Pelé.Net - Você foi campeão paulista, da Libertadores e Mundial... Só falta o Brasileiro?
Rogério Ceni -
Falta muita coisa. Falta o dia-a-dia, tentar vencer o maior número de jogos possíveis. Logicamente que o título brasileiro se torna importante, claro, sem dúvida nenhuma. Mas depois que o título brasileiro acontecer, e tomara que ele aconteça, nós vamos continuar buscando novos objetivos, até para não estacionar no tempo.

Pelé.Net - E quanto este título brasileiro está próximo?
Rogério Ceni -
O São Paulo está sete pontos na frente de um outro time com 24 para jogar. Se fizermos 18 pontos ninguém mais alcança a gente. O objetivo é vencer seis dos últimos oito jogos. Assim tenho certeza que nenhum concorrente vai chegar. Não dá para dizer se estamos próximos, acho que tem muito chão pela frente. Se tivéssemos jogos mais fáceis, até diria alguma coisa, mas temos jogos complicados, especialmente fora de casa. Vamos jogar contra Figueirense, Goiás, Santos e Paraná. Não tem nenhuma moleza. Por isso, o título ainda está longe.
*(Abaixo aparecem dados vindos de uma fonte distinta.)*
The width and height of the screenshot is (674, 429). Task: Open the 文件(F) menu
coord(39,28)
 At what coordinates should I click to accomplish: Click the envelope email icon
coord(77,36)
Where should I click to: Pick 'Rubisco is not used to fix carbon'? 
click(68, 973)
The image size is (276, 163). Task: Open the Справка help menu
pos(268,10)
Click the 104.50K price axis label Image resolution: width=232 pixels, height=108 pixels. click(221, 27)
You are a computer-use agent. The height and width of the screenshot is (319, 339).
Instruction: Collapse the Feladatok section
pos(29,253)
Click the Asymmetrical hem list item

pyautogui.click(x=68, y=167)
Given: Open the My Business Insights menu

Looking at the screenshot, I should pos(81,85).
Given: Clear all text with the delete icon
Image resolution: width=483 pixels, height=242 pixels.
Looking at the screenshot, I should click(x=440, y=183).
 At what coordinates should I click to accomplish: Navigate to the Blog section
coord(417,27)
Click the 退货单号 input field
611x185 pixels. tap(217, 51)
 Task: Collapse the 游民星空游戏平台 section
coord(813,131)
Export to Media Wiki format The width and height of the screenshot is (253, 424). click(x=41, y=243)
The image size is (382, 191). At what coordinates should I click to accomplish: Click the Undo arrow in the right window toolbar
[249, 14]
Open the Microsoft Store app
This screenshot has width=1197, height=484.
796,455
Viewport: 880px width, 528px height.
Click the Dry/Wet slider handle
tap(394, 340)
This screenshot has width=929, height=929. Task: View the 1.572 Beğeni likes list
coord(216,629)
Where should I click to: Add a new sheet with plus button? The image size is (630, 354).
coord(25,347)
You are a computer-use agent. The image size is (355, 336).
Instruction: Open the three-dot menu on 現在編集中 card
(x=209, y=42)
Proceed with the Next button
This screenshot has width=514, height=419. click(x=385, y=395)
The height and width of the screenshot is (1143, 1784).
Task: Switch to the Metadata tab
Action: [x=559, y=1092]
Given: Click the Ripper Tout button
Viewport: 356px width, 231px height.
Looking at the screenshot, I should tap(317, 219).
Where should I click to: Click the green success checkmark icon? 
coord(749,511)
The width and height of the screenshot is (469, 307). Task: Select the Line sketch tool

Pelé.Net - Você já recebeu diversas homenagens pelo número de jogos, gols e anos dedicados ao São Paulo. Espera que, assim como foi feito com o número 11 no Vasco, o clube possa aposentar a camisa 1?
Rogério Ceni -
Não espero e acho que não tem que fazer. A gente é passageiro no clube. Você escreve sua história e ela fica para as pessoas que vão vir, os filhos, dos filhos, dos filhos e vão aprender minha história. Mas ninguém é insubstituível, ninguém é imortal. Eu acho que vai valer é o tempo que você trabalhou, se dedicou, a realização pessoal, a realização pro clube, e as memórias das pessoas. Mas não vejo necessidade de imortalizar a camisa de ninguém.